Moldova: No Revolution this Time Around

2009

There is much debate as to whether the recent post-election protests in Moldova are the start of another 'color revolution,' but important distinctions point to status quo for now, Diyar Autal writes for ISN Security Watch.

On 7 April, the day after the announcement of the results for Moldova’s parliamentary elections, thousands of young protesters took to the streets of the capital Chisinau, fighting with police and ransacking the parliament over what they saw as rigged elections.

The protests have sparked a debate among politicians and media in the former Soviet Union as to whether the events in Chisinau represent another link in the chain of so-called "color revolutions."

Mass protests by opposition forces unhappy with official election results and accusing the authorities of falsification began long before the first “color revolution” in Georgia in November 2003.

Following presidential elections in Armenia in 1996, an angry mob forced its way into parliament, beating the vice speaker and looting the building. The opposition in Azerbaijan organized mass protests after the presidential elections in October 2003, which were violently put down by security forces.

What was common among these protests as well as those that actually led to revolutions was that the streets and squares were full of the disillusioned - people disappointed by the official election results, perceiving them to have been rigged in some way. Those suspicions were often instigated by opposition leaders who had managed to take control of the protests and direct them against the authorities, and by western election observers who often found the voting process to have fallen short of democratic standards.

The mass protests that did lead to “color revolutions,” however, had certain distinctive attributes.

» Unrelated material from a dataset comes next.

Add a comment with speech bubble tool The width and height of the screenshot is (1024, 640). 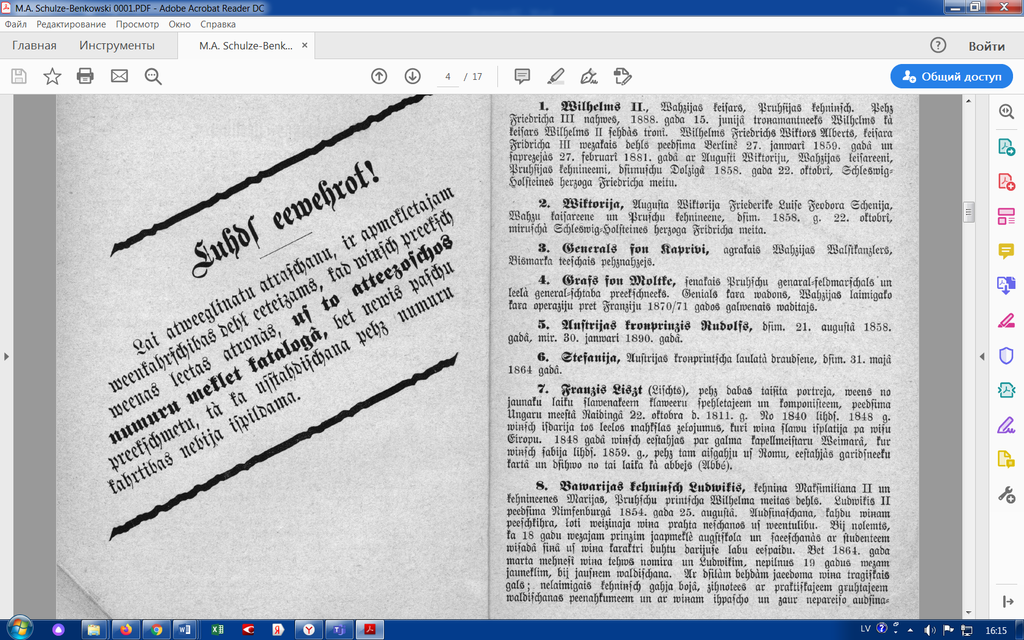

The revolutions in Georgia in 2003 and Ukraine in 2004 were well organized, with youth groups at the center. The Georgian “Kmara” and Ukrainian “Pora” youth groups played extremely significant roles in politicizing and mobilizing the younger generations, encouraging them to stand up for their rights. Both organizations were inspired by the example of Serbia’s “Otpor,” which was instrumental in overthrowing the government of Slobodan Milosevic in 2000.

The events that have so far led to “color revolutions” unfolded gradually, with protests continuing for weeks and the number of protesters growing as people from the provinces joined in until at some point the governments were paralyzed and unable to resist the public outcry. Each time, the protests were sustained for a significant period of time by being managed from a single center formed by a united opposition with a clear aim of toppling the regime.

In both Georgia and Ukraine, the revolutions brought to power pro-western governments that announced EU membership as their ultimate foreign policy objective.

What happened in Chisinau does not fall into the established format of “color revolutions.” There was no sustained protest that lasted for weeks; there were no youth organizations or political party leaders orchestrating the protests; and election observers did not find much fault with the polling process.

The attack on government buildings was started by a crowd that separated from the peaceful demonstration on 7 April. The opposition leaders appeared to have no control over the demonstrators who plundered and set fire to the buildings.

Though unusual for the states of the former Soviet Union, the Organization for Security and Cooperation in Europe (OSCE) recognized the elections in Moldova as free and fair.

So where does that leave us?

Natalya Moral, head of the Think Moldova NGO, believes that the communists included 180,000 “dead souls” on the voter lists, while tens of thousands of people exercised multiple voting for the Communist Party.

Indeed, elections in the former Soviet Union (with the possible exception of the Baltic states) are very delicate procedures. They are a regular cause of instability and their end result is often unpredictable. The irony of such elections is that in seeking to minimize their unpredictability and ensure the necessary result, authorities resort to “administrative resources” or blatant falsification, which only augments the prospects of discontent and thus breads unpredictability.

Suffice it is to say that there was only one case in the last decade in the countries of the former Soviet Union (again, excluding the Baltic states) in which an election brought about a regime change – and that was in Moldova in 2001. In all other cases, the authorities ensured the necessary results by controlling the media, baring candidates from running or falsifying the results. Even those elections that did end with “color revolutions” were initially announced as won by the authorities or candidates favored by the establishment.

The demonstrations in Moldova had much in common with endemic protests that often follow elections in the region; however, the established attributes of successful “color revolution” are lacking here, and the protests are not likely to produce any lasting change.

Whether or not the elections in Moldova were fair or otherwise, the violent demonstrations illustrate an essential lack of trust in the process itself, which is so common to the states of the former Soviet Union. Twenty years after the fall of the Berlin wall, free elections, taken for granted in the rest of Europe, are still merely imitated by some regimes east of Berlin. Here, elections assume the role of legitimizing the current regime rather than giving the citizens a chance to make a free and informed choice.

So for now, elections in Moldova and the protests they produced are sadly lacking in color.